All the same, she walked into the room, the sounds coming from Caboose almost too unbearable, and neared the bed where the large tan-and-blue lieutenant was sitting on the edge, rubbing circles carefully into the broad, wounded back of the last remaining Blue of Project Freelancer.
Andersmith looked up tiredly at Carolina, every bit as worn and aged as a man triple his age. It almost made Carolina's own heart clench to see him in such a way.
"Andersmith, go," Carolina near barked.
He hesitated before slowly rising to his feet - a motion stopped as Caboose's unbroken arm flailed wildly back until it clutched Andersmith's forearm and didn't let go.
"S-smith. Please?" Caboose whimpered.
Before Caboose was even done talking, Andersmith was beginning to ease back into position before Carolina made a point of shaking her head and stepping forward.
With both over sized soldiers on it already, there was hardly room for her. Instead, Carolina came to Caboose's end, where he sat curled toward the corner and headboard, and lowered to her knees on the floor. She looked up at him.
"Caboose, your lieutenant has been here for a very long time," she informed him, searching his face for any reaction to the implication. "He's very tired and hungry."
Without saying anything, Caboose's grip visibly tightened. His chin was quivering something fierce.
"He needs to go for a little while, rest up, then he can come back," Carolina explained. "Doesn't that sound... okay?"

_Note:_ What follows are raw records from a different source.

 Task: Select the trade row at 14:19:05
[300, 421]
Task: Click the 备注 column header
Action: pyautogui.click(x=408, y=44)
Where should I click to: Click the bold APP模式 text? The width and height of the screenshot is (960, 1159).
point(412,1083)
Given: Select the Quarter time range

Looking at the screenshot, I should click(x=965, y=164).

Caboose looked her in the eye, tears still falling, when he shook his head once.
"Everyone has a reason to go," he whispered. "I don't want to say goodbyes."

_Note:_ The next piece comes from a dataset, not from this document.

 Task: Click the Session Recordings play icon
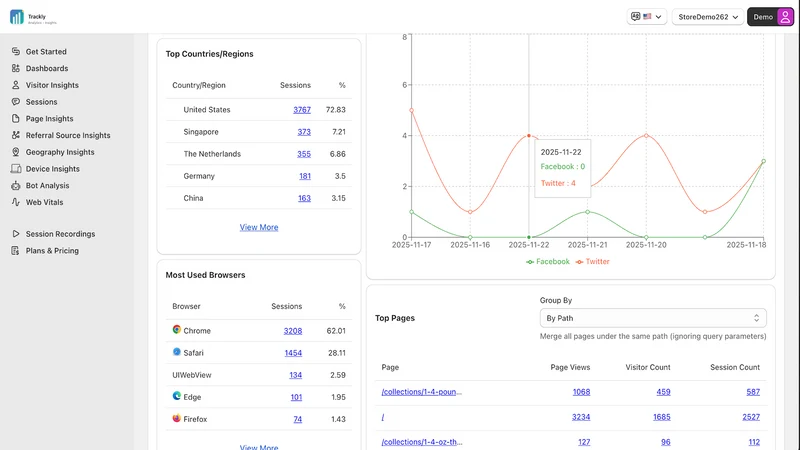tap(16, 234)
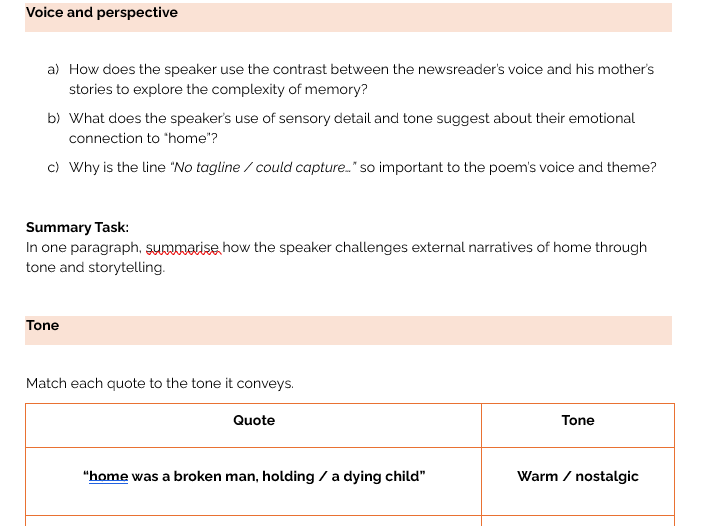This screenshot has height=526, width=701.
Task: Click the list marker 'b)'
Action: [53, 118]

Carolina couldn't handle this situation. It was beyond her depths - she needed Wash here, to take care of Caboose like he had for every second since they burst onto the falling Charon ship and found a scene straight from their worst fears imaginable.
She knew it wasn't fair, she knew she was letting it slowly kill Wash, eat him up inside and out, but Carolina knew she was not a good person. Not for dealing with Caboose when his tears and pain came directly from the very things she was working to run away from.
But those words... that sentiment...
No one could have known them more to their core than Carolina did.
Slowly, she moved a hand to Caboose's arm, squeezed the scarred flesh lightly, and made sure to meet his gaze when he looked to her.
"I don't have a reason to go, Caboose," she said softly. "I'm right here."
He seemed to be searching her face for something, for anything, but otherwise didn't seem moved by her sentiment. At least, it did until he completely relinquished his grip on Andersmith's arm, allowing the lieutenant to fully move from the bed.
In his heavily bandaged, broken body, Caboose couldn't so much lunge as he could send himself tumbling in certain directions. And for Carolina that meant partially catching him as he began to slip from the bed.
She met him halfway, pushing them both back onto the mattress with all of her available strength, before allowing Caboose to curl completely around her.
Despite her hopes, he began to cry again, which left Carolina with only enough strength to wrap her arms under his and squeeze with all that she could.
It was still a very long road ahead, especially now that there was only three of them.